*Aim:*
Format every line of the data items below as a Markdown table with the columns "No." and "Entry," leaving out blank lines.

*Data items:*

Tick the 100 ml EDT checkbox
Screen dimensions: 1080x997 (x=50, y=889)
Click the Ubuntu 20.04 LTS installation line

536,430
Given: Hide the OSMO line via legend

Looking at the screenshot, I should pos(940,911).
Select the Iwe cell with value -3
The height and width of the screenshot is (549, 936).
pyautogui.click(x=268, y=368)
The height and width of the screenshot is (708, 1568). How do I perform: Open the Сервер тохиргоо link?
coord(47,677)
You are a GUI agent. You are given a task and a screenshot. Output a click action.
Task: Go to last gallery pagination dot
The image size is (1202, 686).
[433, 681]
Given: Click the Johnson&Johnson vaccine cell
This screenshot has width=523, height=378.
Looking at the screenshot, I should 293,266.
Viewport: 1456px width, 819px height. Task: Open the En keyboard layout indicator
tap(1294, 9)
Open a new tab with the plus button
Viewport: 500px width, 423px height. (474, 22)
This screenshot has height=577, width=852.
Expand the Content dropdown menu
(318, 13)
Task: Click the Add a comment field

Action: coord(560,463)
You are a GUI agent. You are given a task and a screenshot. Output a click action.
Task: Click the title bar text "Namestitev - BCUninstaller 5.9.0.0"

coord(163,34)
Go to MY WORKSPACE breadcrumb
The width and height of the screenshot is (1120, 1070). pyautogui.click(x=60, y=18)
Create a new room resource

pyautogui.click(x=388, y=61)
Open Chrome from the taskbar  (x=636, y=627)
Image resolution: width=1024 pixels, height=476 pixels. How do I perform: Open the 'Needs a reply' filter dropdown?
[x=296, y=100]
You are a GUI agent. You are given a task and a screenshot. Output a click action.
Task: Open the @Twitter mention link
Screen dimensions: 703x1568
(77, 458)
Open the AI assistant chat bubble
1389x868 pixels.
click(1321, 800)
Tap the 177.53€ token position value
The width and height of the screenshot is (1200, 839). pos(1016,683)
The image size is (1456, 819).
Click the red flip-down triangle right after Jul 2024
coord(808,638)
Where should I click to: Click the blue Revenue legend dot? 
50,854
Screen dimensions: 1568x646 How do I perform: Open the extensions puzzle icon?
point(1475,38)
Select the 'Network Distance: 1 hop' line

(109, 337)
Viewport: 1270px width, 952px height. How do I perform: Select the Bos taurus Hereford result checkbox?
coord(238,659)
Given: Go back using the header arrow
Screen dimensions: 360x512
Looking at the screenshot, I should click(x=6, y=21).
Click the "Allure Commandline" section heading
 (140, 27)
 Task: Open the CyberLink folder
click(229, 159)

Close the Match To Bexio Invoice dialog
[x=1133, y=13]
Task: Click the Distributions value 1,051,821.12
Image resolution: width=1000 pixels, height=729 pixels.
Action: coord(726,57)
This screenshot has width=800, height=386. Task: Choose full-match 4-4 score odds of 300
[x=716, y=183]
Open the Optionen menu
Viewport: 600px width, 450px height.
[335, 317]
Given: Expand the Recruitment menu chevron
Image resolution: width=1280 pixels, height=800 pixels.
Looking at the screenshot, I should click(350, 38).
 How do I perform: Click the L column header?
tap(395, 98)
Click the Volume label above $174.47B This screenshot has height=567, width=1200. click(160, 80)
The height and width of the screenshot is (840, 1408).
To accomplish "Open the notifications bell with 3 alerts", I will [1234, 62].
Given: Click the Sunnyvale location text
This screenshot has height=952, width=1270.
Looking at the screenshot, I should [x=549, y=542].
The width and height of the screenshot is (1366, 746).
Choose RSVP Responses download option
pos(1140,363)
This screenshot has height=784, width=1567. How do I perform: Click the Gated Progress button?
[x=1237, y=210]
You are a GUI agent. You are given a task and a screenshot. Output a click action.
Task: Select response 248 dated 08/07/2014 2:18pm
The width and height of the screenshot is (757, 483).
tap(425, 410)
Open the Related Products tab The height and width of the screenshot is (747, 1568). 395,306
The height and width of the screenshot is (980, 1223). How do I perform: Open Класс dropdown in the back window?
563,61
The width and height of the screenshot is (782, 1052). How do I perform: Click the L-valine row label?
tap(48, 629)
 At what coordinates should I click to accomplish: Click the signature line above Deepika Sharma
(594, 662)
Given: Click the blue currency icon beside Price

*Finished task:*
| No. | Entry |
|---|---|
| 1 | Tick the 100 ml EDT checkbox |
| 2 | Screen dimensions: 1080x997 (x=50, y=889) |
| 3 | Click the Ubuntu 20.04 LTS installation line |
| 4 | 536,430 |
| 5 | Given: Hide the OSMO line via legend |
| 6 | Looking at the screenshot, I should pos(940,911). |
| 7 | Select the Iwe cell with value -3 |
| 8 | The height and width of the screenshot is (549, 936). |
| 9 | pyautogui.click(x=268, y=368) |
| 10 | The height and width of the screenshot is (708, 1568). How do I perform: Open the Сервер тохиргоо link? |
| 11 | coord(47,677) |
| 12 | You are a GUI agent. You are given a task and a screenshot. Output a click action. |
| 13 | Task: Go to last gallery pagination dot |
| 14 | The image size is (1202, 686). |
| 15 | [433, 681] |
| 16 | Given: Click the Johnson&Johnson vaccine cell |
| 17 | This screenshot has width=523, height=378. |
| 18 | Looking at the screenshot, I should 293,266. |
| 19 | Viewport: 1456px width, 819px height. Task: Open the En keyboard layout indicator |
| 20 | tap(1294, 9) |
| 21 | Open a new tab with the plus button |
| 22 | Viewport: 500px width, 423px height. (474, 22) |
| 23 | This screenshot has height=577, width=852. |
| 24 | Expand the Content dropdown menu |
| 25 | (318, 13) |
| 26 | Task: Click the Add a comment field |
| 27 | Action: coord(560,463) |
| 28 | You are a GUI agent. You are given a task and a screenshot. Output a click action. |
| 29 | Task: Click the title bar text "Namestitev - BCUninstaller 5.9.0.0" |
| 30 | coord(163,34) |
| 31 | Go to MY WORKSPACE breadcrumb |
| 32 | The width and height of the screenshot is (1120, 1070). pyautogui.click(x=60, y=18) |
| 33 | Create a new room resource |
| 34 | pyautogui.click(x=388, y=61) |
| 35 | Open Chrome from the taskbar  (x=636, y=627) |
| 36 | Image resolution: width=1024 pixels, height=476 pixels. How do I perform: Open the 'Needs a reply' filter dropdown? |
| 37 | [x=296, y=100] |
| 38 | You are a GUI agent. You are given a task and a screenshot. Output a click action. |
| 39 | Task: Open the @Twitter mention link |
| 40 | Screen dimensions: 703x1568 |
| 41 | (77, 458) |
| 42 | Open the AI assistant chat bubble |
| 43 | 1389x868 pixels. |
| 44 | click(1321, 800) |
| 45 | Tap the 177.53€ token position value |
| 46 | The width and height of the screenshot is (1200, 839). pos(1016,683) |
| 47 | The image size is (1456, 819). |
| 48 | Click the red flip-down triangle right after Jul 2024 |
| 49 | coord(808,638) |
| 50 | Where should I click to: Click the blue Revenue legend dot?  |
| 51 | 50,854 |
| 52 | Screen dimensions: 1568x646 How do I perform: Open the extensions puzzle icon? |
| 53 | point(1475,38) |
| 54 | Select the 'Network Distance: 1 hop' line |
| 55 | (109, 337) |
| 56 | Viewport: 1270px width, 952px height. How do I perform: Select the Bos taurus Hereford result checkbox? |
| 57 | coord(238,659) |
| 58 | Given: Go back using the header arrow |
| 59 | Screen dimensions: 360x512 |
| 60 | Looking at the screenshot, I should click(x=6, y=21). |
| 61 | Click the "Allure Commandline" section heading |
| 62 |  (140, 27) |
| 63 |  Task: Open the CyberLink folder |
| 64 | click(229, 159) |
| 65 | Close the Match To Bexio Invoice dialog |
| 66 | [x=1133, y=13] |
| 67 | Task: Click the Distributions value 1,051,821.12 |
| 68 | Image resolution: width=1000 pixels, height=729 pixels. |
| 69 | Action: coord(726,57) |
| 70 | This screenshot has width=800, height=386. Task: Choose full-match 4-4 score odds of 300 |
| 71 | [x=716, y=183] |
| 72 | Open the Optionen menu |
| 73 | Viewport: 600px width, 450px height. |
| 74 | [335, 317] |
| 75 | Given: Expand the Recruitment menu chevron |
| 76 | Image resolution: width=1280 pixels, height=800 pixels. |
| 77 | Looking at the screenshot, I should click(350, 38). |
| 78 |  How do I perform: Click the L column header? |
| 79 | tap(395, 98) |
| 80 | Click the Volume label above $174.47B This screenshot has height=567, width=1200. click(160, 80) |
| 81 | The height and width of the screenshot is (840, 1408). |
| 82 | To accomplish "Open the notifications bell with 3 alerts", I will [1234, 62]. |
| 83 | Given: Click the Sunnyvale location text |
| 84 | This screenshot has height=952, width=1270. |
| 85 | Looking at the screenshot, I should [x=549, y=542]. |
| 86 | The width and height of the screenshot is (1366, 746). |
| 87 | Choose RSVP Responses download option |
| 88 | pos(1140,363) |
| 89 | This screenshot has height=784, width=1567. How do I perform: Click the Gated Progress button? |
| 90 | [x=1237, y=210] |
| 91 | You are a GUI agent. You are given a task and a screenshot. Output a click action. |
| 92 | Task: Select response 248 dated 08/07/2014 2:18pm |
| 93 | The width and height of the screenshot is (757, 483). |
| 94 | tap(425, 410) |
| 95 | Open the Related Products tab The height and width of the screenshot is (747, 1568). 395,306 |
| 96 | The height and width of the screenshot is (980, 1223). How do I perform: Open Класс dropdown in the back window? |
| 97 | 563,61 |
| 98 | The width and height of the screenshot is (782, 1052). How do I perform: Click the L-valine row label? |
| 99 | tap(48, 629) |
| 100 |  At what coordinates should I click to accomplish: Click the signature line above Deepika Sharma |
| 101 | (594, 662) |
| 102 | Given: Click the blue currency icon beside Price |